* _Task details_: All of the records below are to be output exactly; no image belongs in the result.

* _Record excerpts_:
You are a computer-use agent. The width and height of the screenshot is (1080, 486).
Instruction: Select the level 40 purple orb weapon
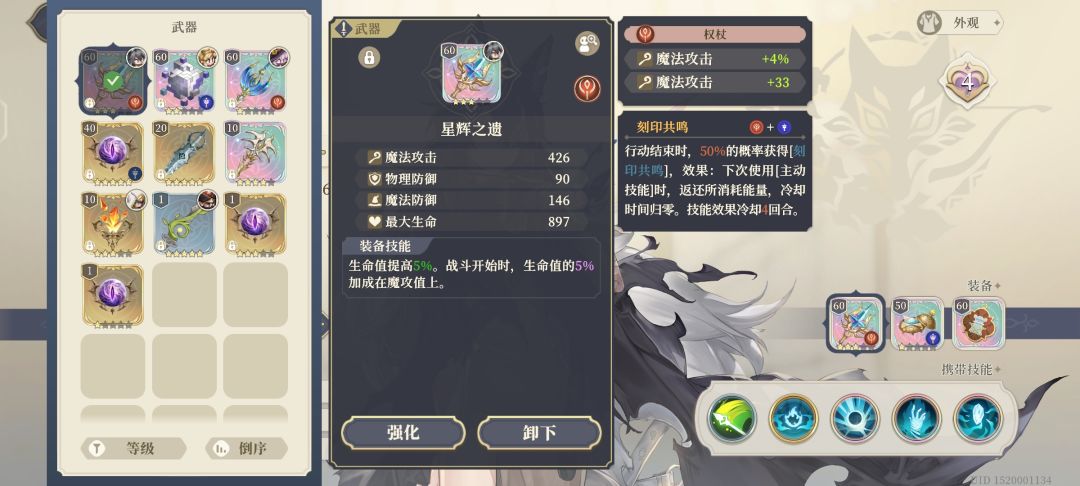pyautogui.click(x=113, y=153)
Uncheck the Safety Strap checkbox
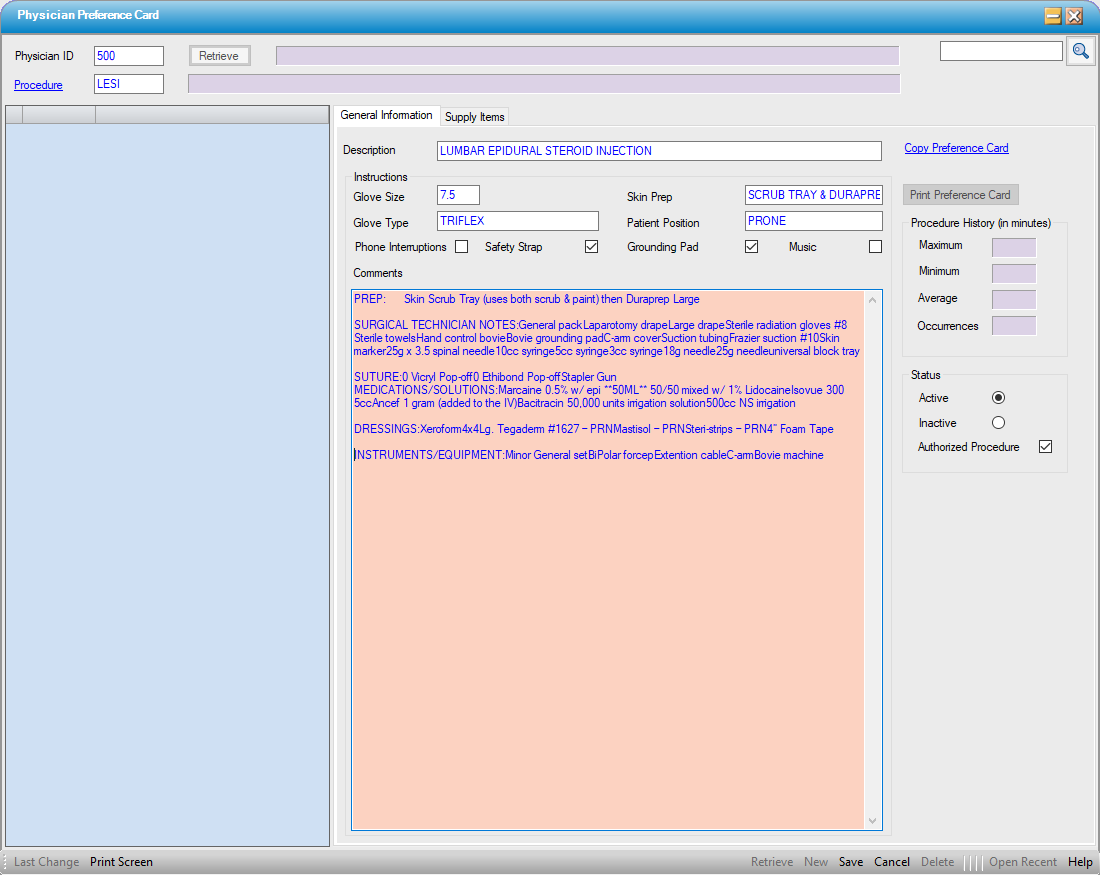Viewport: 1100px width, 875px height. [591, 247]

* _Your response_:
You are a computer-use agent. The width and height of the screenshot is (1080, 486).
Instruction: Select the level 40 purple orb weapon
pyautogui.click(x=113, y=153)
Uncheck the Safety Strap checkbox
Viewport: 1100px width, 875px height. [591, 247]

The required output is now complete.